* [Task instructions]
(a) Answer these questions from the passage on growing mashua, one line per answer, marked (i), (ii), (iii) to match:
(i) Where did the writer first see mashua growing?
(ii) What did the writer build the frame for the netting from?
(iii) Which plant does the passage compare the taste of mashua leaves to?
(b) For each statement, decide whether the passage on growing mashua supports it. Give yes or no and quote the deciding words.
(i) The writer planted three mashua tubers around the cherry.
(ii) The netting draped over the tree the previous year made the new growth curl around.
(iii) By the beginning of November the mashua had died back from the cold.
(c) Pick up the passage on growing mashua after its final sentence and carry it forward.

* [Excerpted passage]
□ □ □ □ □ □ □
This year I tried my hand at growing some mashua (Tropaeolum tuberosum). It's grown widely in the Andes as a root crop. I first saw it growing in Martin Crawford's garden at the ART and was struck by how lush it looked in Devon. I wasn't sure how it would do in Wiltshire, but thought I would give it a try.
I bought two tubers and planted one either side of the Morello cherry. I put in a bamboo cane next to each so that it could climb up into the canopy of the cherry. It started off fairly slowly with a couple of shoots tentatively climbing up the pole in April.
Not long after I netted the cherry tree to save the crop from the birds. Last year I just draped the netting over the tree but it wasn't very successful because although it was held up by the woody parts of the tree it made the new growth curl around. This year I thought I had a neat solution by making a lightweight frame from 8' bamboo canes lashed together to hold the netting up.
The frame worked well but I didn't anticipate how well the mashua plants would do. By the end of the summer they had reached right to the top of the frame and covered two sides of it and most of the top. The weight of the foliage was too much for my flimsy frame and pulled down one corner squashing the cherry for the second year in a row!
Mashua (Tropaeolum tuberosum) climbing over small netted Morello cherry (05 Nov 2011)
I thought about trying to remove the mashua from the netting but it was hopelessly tangled by then so I decided to leave it until the cold weather causes it to die back. If I net the cherry next year I'll have to invest in something more robust.
The plant is still thriving at the beginning of November giving a supply of tasty edible leaves which are not too different from its relative the garden nasturtium (Tropaeolum majus), which is also still growing in the garden but starting to die back from the cold now. Mashua is renowned for being pest and disease resistance. The video below shows how it is thriving despite acting as a route for the snails to come and feed on the shedding leaves of the cherry tree beneath it.
□ □ □ □ □ □ □
* [The data]

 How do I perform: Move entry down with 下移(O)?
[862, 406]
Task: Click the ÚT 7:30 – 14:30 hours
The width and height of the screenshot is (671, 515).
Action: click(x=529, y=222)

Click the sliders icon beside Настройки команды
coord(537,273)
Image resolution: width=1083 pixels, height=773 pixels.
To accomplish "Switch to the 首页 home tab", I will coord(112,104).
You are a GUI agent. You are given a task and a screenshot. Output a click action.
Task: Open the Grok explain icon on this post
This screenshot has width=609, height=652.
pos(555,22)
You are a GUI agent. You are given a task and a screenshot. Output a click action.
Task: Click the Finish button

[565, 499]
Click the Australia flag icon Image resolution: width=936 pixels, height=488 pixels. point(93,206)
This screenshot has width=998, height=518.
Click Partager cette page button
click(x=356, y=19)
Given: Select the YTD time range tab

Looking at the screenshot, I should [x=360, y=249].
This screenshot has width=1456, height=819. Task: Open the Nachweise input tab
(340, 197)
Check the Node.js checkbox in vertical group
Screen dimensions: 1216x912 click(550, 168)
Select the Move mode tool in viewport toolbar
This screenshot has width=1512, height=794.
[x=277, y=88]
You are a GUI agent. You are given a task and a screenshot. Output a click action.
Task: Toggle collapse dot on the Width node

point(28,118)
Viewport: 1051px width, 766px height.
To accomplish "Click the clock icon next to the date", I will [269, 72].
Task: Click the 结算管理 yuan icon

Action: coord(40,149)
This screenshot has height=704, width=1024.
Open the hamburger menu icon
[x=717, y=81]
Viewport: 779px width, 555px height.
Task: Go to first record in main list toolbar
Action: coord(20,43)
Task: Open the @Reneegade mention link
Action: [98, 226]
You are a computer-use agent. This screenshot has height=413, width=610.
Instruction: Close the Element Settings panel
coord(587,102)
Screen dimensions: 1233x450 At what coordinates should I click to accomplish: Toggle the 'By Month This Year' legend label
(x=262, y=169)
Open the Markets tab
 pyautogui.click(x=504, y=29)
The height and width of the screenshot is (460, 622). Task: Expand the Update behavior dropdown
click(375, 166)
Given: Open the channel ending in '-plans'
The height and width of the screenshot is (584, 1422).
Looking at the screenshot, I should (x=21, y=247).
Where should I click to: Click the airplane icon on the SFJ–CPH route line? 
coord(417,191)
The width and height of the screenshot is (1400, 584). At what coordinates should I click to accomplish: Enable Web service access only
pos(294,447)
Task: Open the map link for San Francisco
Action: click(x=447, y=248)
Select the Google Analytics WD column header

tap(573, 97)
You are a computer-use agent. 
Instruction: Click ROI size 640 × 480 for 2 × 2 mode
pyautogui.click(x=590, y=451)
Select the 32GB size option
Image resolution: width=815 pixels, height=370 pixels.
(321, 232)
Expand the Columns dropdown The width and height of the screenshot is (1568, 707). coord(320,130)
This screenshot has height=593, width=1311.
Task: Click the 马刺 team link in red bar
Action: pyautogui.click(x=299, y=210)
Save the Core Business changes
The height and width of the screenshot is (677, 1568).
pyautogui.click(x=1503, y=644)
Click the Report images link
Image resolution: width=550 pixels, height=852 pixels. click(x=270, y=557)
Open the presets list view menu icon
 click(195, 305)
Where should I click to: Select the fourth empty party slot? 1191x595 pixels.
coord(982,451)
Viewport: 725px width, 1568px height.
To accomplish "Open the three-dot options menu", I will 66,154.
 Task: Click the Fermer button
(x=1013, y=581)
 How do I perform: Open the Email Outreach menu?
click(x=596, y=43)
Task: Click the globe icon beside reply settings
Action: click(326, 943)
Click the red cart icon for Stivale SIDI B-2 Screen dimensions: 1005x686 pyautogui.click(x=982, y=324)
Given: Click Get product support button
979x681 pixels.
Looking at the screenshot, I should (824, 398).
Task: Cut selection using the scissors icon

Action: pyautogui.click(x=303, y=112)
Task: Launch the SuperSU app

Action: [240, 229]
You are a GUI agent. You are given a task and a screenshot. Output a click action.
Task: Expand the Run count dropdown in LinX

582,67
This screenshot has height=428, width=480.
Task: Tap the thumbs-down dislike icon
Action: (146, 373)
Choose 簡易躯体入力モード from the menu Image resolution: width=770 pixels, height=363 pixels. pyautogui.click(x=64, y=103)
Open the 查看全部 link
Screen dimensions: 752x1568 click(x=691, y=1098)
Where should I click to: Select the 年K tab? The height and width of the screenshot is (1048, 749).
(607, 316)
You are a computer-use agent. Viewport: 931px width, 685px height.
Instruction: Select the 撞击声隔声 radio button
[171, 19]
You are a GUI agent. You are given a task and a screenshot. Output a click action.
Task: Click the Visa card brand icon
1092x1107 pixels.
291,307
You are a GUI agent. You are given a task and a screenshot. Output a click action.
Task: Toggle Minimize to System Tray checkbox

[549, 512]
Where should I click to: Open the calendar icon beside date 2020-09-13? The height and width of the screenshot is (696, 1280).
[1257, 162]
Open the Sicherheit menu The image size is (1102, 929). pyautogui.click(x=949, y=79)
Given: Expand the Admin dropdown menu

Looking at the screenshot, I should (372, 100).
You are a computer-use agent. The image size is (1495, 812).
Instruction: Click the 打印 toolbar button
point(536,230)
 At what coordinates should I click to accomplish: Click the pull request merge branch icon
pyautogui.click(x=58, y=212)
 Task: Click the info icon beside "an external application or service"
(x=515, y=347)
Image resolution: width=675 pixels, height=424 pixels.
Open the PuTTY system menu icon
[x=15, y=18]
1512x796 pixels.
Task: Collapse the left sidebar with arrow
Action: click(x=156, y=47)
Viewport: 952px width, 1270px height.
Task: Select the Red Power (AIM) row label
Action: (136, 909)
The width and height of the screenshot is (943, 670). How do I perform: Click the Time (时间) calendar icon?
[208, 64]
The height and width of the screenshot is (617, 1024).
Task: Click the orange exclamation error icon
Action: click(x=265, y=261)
□ □ □ □ □ □ □
* [Results for each task]
(a)
(i) In Martin Crawford's garden at the ART, in Devon.
(ii) 8' bamboo canes lashed together.
(iii) Its relative the garden nasturtium (Tropaeolum majus).

(b)
(i) No: "I bought two tubers and planted one either side of the Morello cherry."
(ii) Yes: "it made the new growth curl around."
(iii) No: "The plant is still thriving at the beginning of November"

(c)
The video also shows how the water collects on the leaves just like nasturtiums. It makes for a spectacular sight after the rain when the plant is full grown.
Mashua (Tropaeolum tuberosum) leaves after rain showing superhydrophobic surface (05 Nov 2011)
The plant also started to flower a few weeks ago and is now covered in beautiful small orange lamp shaped flowers. Both of the plants are covered in them now.
Mashua (Tropaeolum tuberosum) flower (05 Nov 2011)
I haven't looked to see how big the yield of tubers is yet. Apparently there can be up to 4 kg per plant and they can be left in the ground until required. They have a high protein content and are a staple crop in the Andes. They are reported to have an anti-aphrodisiac property, reducing testosterone production although not affecting fertility! There is a good source of more information here
I'm not sure whether they can be treated like artichokes with some tubers left in the ground for next year in a wet UK climate. I'll probably leave some in as an experiment and keep some in storage just in case.